お父さんは、肩に担いでいた袋から、シワが描かれた大きな紙を二枚取り出して、私とロンに渡しました。


「いいかい。もし村で何かがあったとき、お前たちだけでもこの村を出て、どこか別の街へ逃げなきゃいけない。俺やお母さんも、そのとき一緒に逃げられるとは限らないからな」


 お父さんは私とロンの手元にある大きな紙が、先日村に来た商人が村を去ったところを追って、大金をはたいて内密に買った地図というものだと聞きました。

 村で生活していくのに、地図は不要です。ただでさえ、どこそこの家が商人から何を買った、なんて噂がすぐ回る集落です。お父さんは不要なものを大金を出して買う酔狂な人ではありませんでしたから、地図を買ったと知られれば、いろいろ勘ぐられます。

 たとえば、一家揃って村を出ていくのではないか、という噂です。一度そのような噂が流れたとしたら、村から早く出て行ってもらおうという考えがすぐさま蔓延して、ますます村に居辛くなります。

 たとえ村を出たとて、どこに災厄を招く厄介なエルベシアを暖かく迎え入れてくれるところがありましょうか。それでも、最善の生活をしていくためには、現実的な解として村に留まるのが堅実な選択でした。


 お父さんから、商人に教わったという地図の読み方を教わりました。いま思えば、その内容は必ずしも正しいものではありませんでしたが、私がナクルまでたどり着くために、その地図は役に立たなかったかというと、そんなことは決してありませんでした。

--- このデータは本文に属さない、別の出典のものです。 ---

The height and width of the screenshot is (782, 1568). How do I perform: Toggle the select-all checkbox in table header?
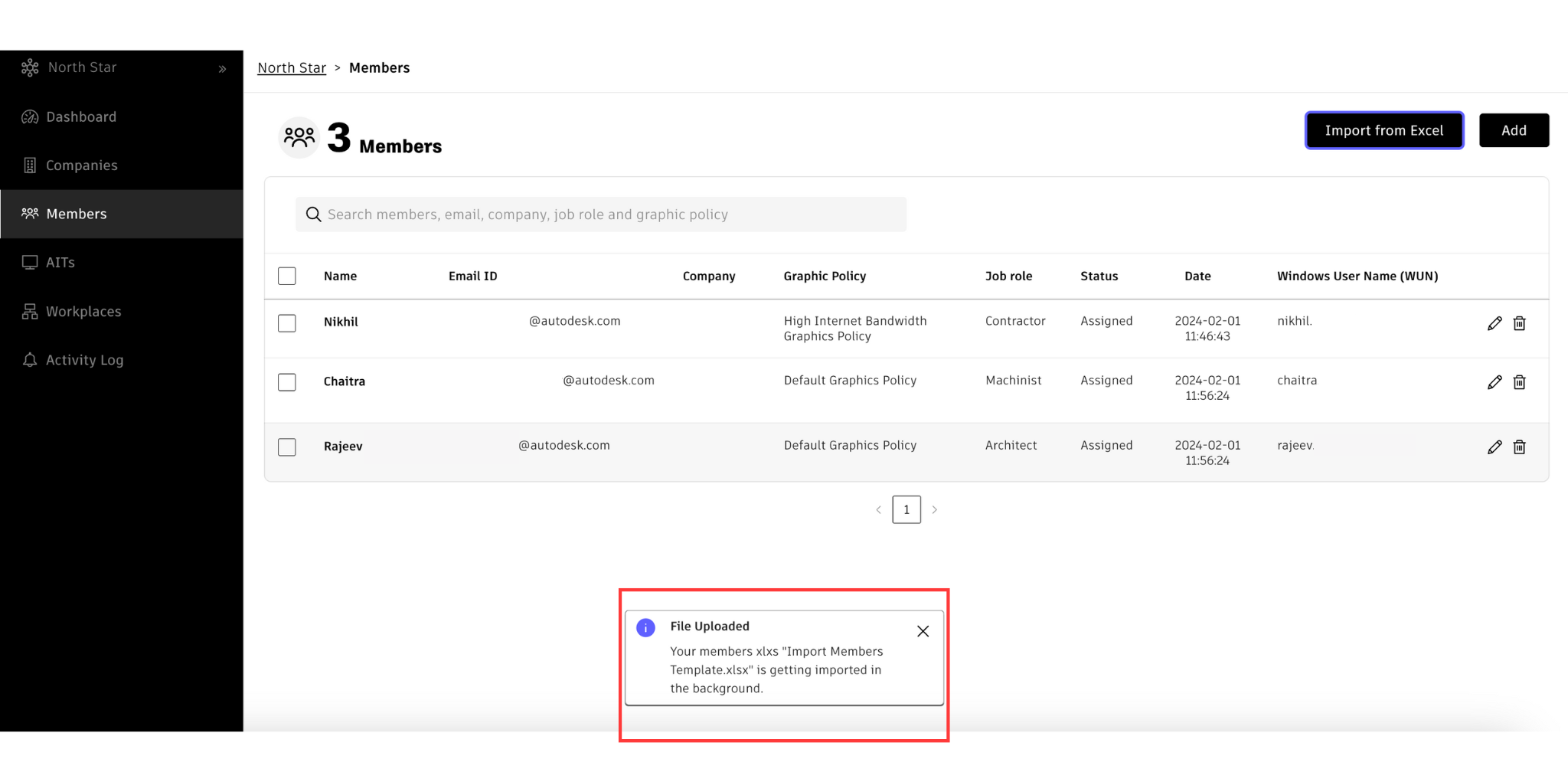pyautogui.click(x=287, y=276)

 私は地図の読み方を教わったあと、ロンに連れられて、生まれて初めて高いところまで飛んでいきました。それも掟で禁じられていたことでしたが、ここならばまず見つかることはないと、一度飛ぶことをお父さんが勧めてくれたのです。

 今まで家の屋根より少し高いくらいがせいぜいだった私の翼で、夜風を捉えました。昇れば昇るほど、開けた場所で明かりを手に私達を見守るお父さんの姿が、針のように小さくなるのがとても新鮮でした。高いところから降りられなくなったらどうしよう、なんてことも頭ではそんなことはないと分かっていても、考えてしまうほどでした。

 どんどん高くへ昇っていくロンが、少し下の空で躊躇する私を見て「怖がりなお姉ちゃん」と笑いました。いつも守られてばかりの弱いお姉ちゃんも、思い切ってロンに追いつきました。

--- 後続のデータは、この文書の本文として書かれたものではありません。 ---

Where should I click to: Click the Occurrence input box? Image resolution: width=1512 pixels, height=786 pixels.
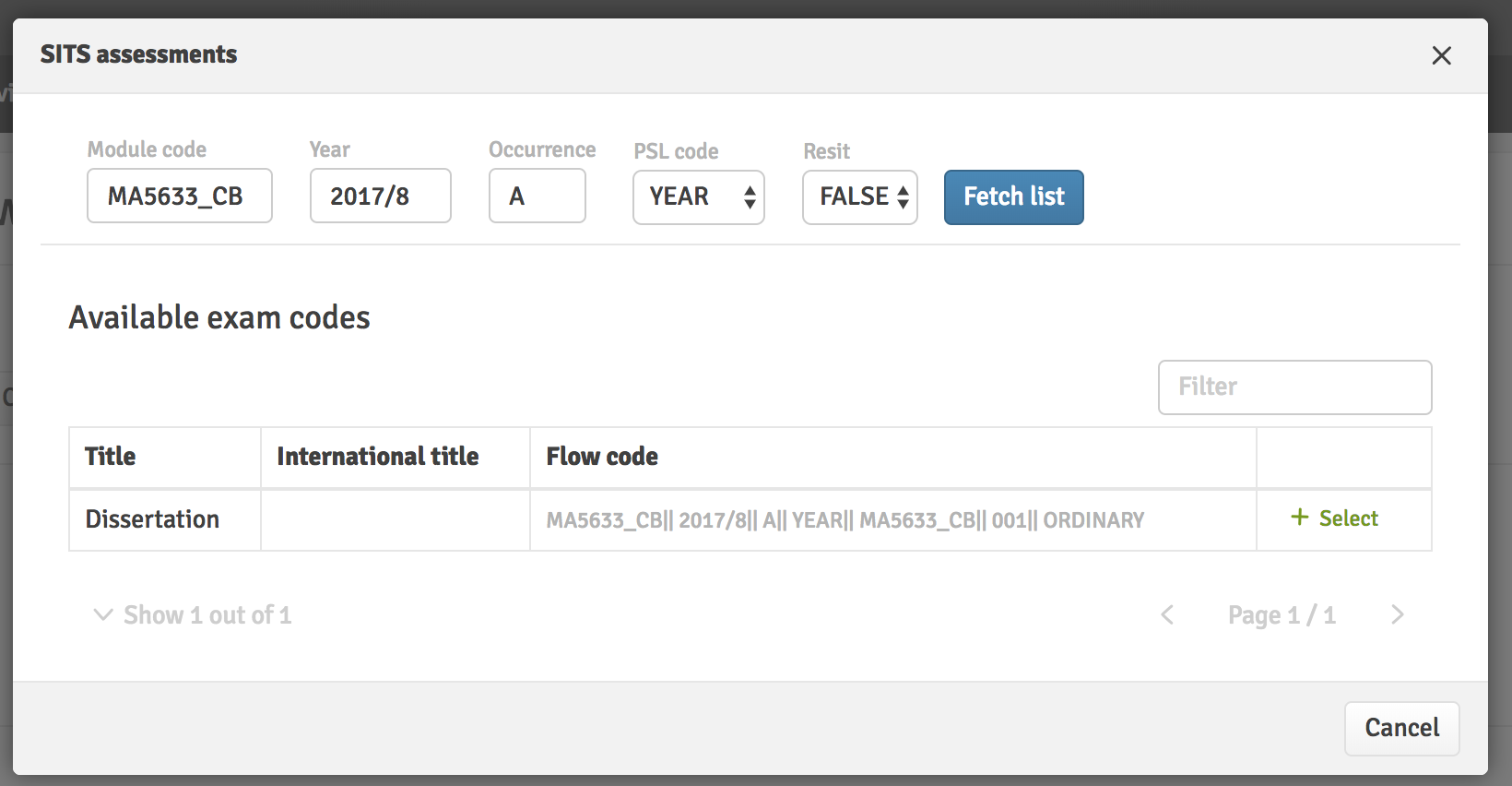537,196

 私が今まで見たことのなかったものを、ロンにたくさん見せてもらいました。紙をくしゃくしゃにして広げたような地面に、苔が生えているような山の木々の姿を初めて見ました。

 とても気持ちがよかったです。ほんのひとときでしたが、掟を忘れて、私の好きなようにできる自由が、やみつきになりそうなほど幸せに感じました。


 村から抜け出しての好き勝手は、それっきりもうしませんでした。私にとって一生に一度の体験として、胸に留めおくことにしたのです。